Niebla fimbriata

Scientific classification
- Kingdom: Fungi
- Division: Ascomycota
- Class: Lecanoromycetes
- Order: Lecanorales
- Family: Ramalinaceae
- Genus: Niebla
- Species: N. fimbriata
- Binomial name: Niebla fimbriata Spjut (1996)

= Niebla fimbriata =

- Authority: Spjut (1996)

Species of lichen

Niebla fimbriata is a fruticose lichen that grows on volcanic rocks in the Channel Islands of California and along the foggy Pacific Coast of Baja California from near San Antonio del Mar south to Arroyo Sauces, which is located south of Punta Canoas. The epithet, fimbriata is in reference to the fringed branches of the thallus.

==Distinguishing features==

Niebla fimbriata is recognized by the thallus divided into subterete branches from a central attachment point, reaching a height of 6 cm while spreading out as much as 10 cm across; the branches seem to bend backwards as they grow, producing a fringe of narrow branchlets along both margins of a primary branch, all pointing in the same direction—upwards, the whole branch with its branchlets resembling the lobster body on its back with the legs pointing up, but branchlets may also fall off, leaving the margins of the primary branch to appear with rudimentary crinkled branchlets. Black dot-like pycnidia are scattered and immersed along the margins and cortical ridges, or they may be conspicuous and abundant in some thalli. The cortex is rather thick in covering a partially hollow medulla (“subfistulose”), 100–150(-200) μm thick, olive green in color with smooth, reticulate or honeycomb-like areas. Apothecia are born on the narrow branchlets. Lichen substances are sekikaic acid, with triterpenes.

Niebla fimbriata is relatively infrequent and widely scattered in its occurrence. At the type locality (mesa above San Antionio del Mar) it was found with two rare species of Niebla, Niebla pulchribarbara, Niebla versiforma, in association with common species, Niebla juncosa, Niebla josecuervoi, Niebla arenaria, and Niebla effusa on lava among a low mixed chaparral desert succulent transition scrub that included Agave shawii, Dudleya ingens, Ferocactus spp. Mammillaria dioica, Frankenia palmeri, Eriogonum fastigiatum, and Rosa minutifolia.
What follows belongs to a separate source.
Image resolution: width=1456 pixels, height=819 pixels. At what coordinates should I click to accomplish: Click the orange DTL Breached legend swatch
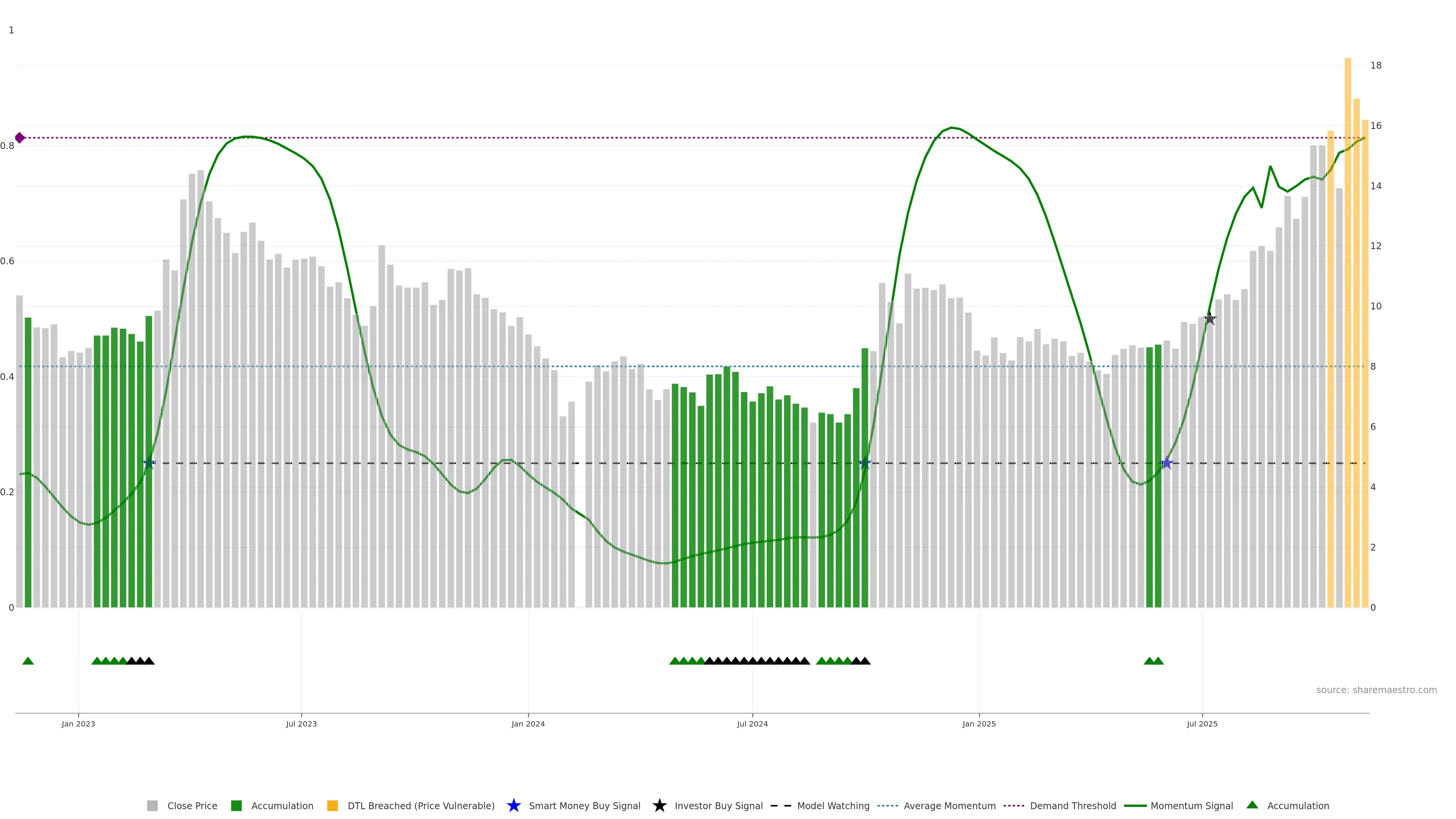tap(333, 805)
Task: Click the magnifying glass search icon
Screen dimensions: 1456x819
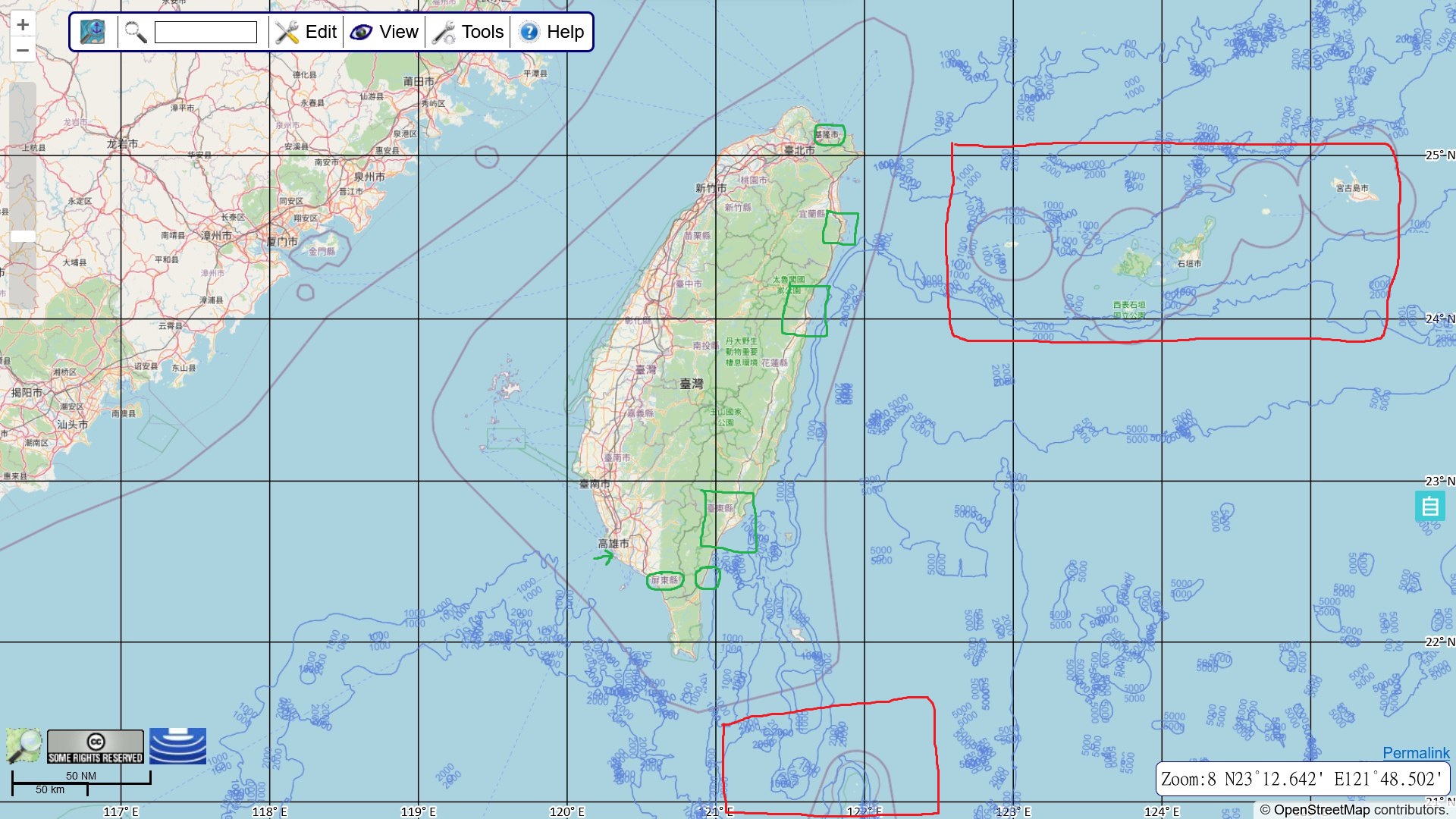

This area is just north of Punta Colonet, not between Ensenada and Tijuana where there has been active Real Estate development.

==Taxonomic history==

Niebla fimbriata was first recognized in Baja California as a result of pursuing a lichen flora of that region; the type (biology) specimen was collected from San Antonio del Mar, 13 April 1990. It was later found in a lichen collection from Charis Bratt, now at the Santa Barbara Museum of Natural History, reportedly collected on Santa Cruz Island.

Niebla fimbriata exhibits geographical variation that is suggested to be related to hybridization. In the Channel Islands intermediates are evident with Niebla siphonoloba and on the Baja California peninsula with Niebla juncosa. A third variant that occurs near Punta Canoas is notably different in the branches densely covered with short isidia-like branchlets.

It may be noted that Niebla fimbriata has been treated as belonging to a broad spectrum of morphological and chemical variation in Niebla homalea that includes many different species of Niebla and Vermilacinia.